*What the task asks:* Recast the stretch of lines from the one containing "You are a GUI" through the one containing "Viewport: 206px width, 272px height." as a JSON list of strings, one string per line, skipping blank lines and leaving out the pictures.

Lines from a pointing dataset
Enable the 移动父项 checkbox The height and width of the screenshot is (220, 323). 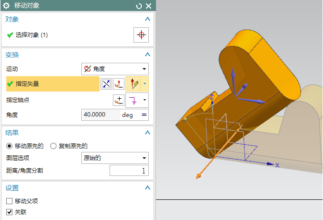coord(9,201)
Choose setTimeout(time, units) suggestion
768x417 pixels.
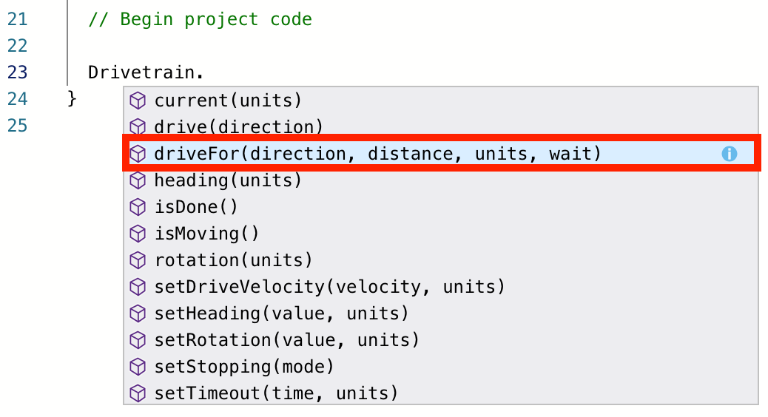276,393
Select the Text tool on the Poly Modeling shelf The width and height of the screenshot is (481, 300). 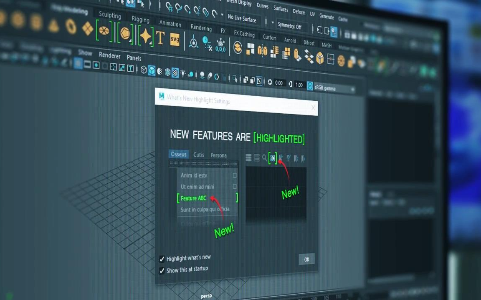(160, 37)
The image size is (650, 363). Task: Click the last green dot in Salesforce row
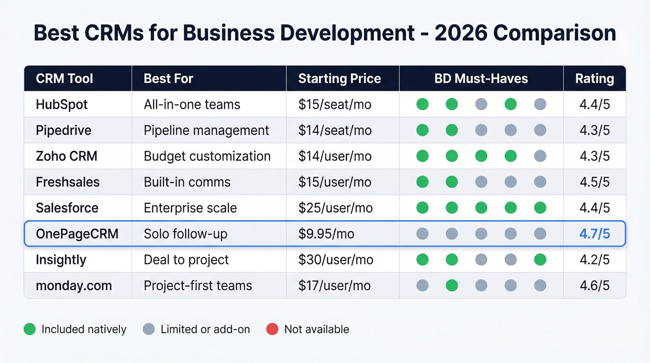[540, 208]
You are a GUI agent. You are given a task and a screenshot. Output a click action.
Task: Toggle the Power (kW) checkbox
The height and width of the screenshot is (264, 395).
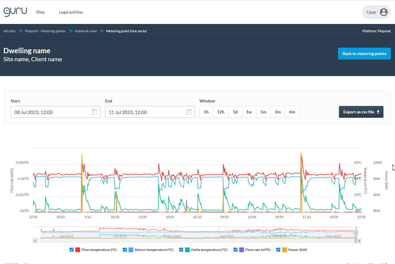[x=278, y=249]
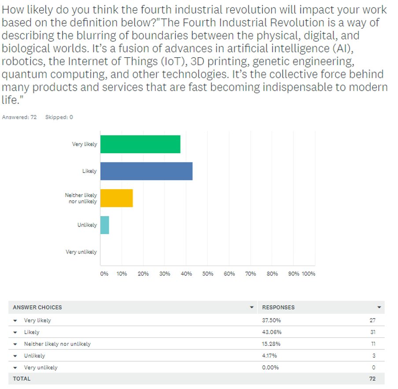398x389 pixels.
Task: Select the Answered: 72 label
Action: pyautogui.click(x=19, y=117)
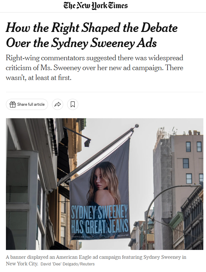Viewport: 206px width, 272px height.
Task: Click the 'SYDNEY SWEENEY' text on the banner
Action: pyautogui.click(x=99, y=212)
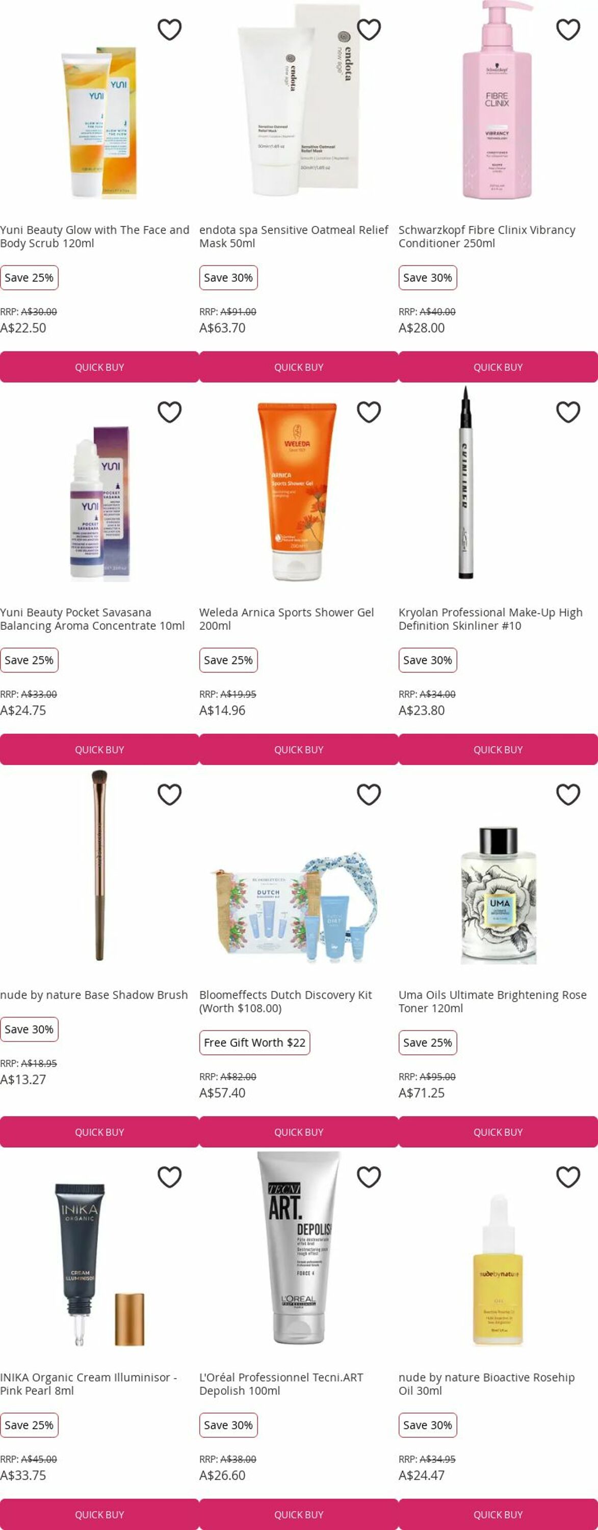This screenshot has width=598, height=1530.
Task: Open Kryolan High Definition Skinliner #10 title
Action: [491, 619]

*Correct output:*
[
  "You are a GUI agent. You are given a task and a screenshot. Output a click action.",
  "Task: Toggle the Power (kW) checkbox",
  "The height and width of the screenshot is (264, 395).",
  "[x=278, y=249]",
  "398x389 pixels.",
  "Task: Select the Answered: 72 label",
  "Action: pyautogui.click(x=19, y=117)",
  "Viewport: 206px width, 272px height."
]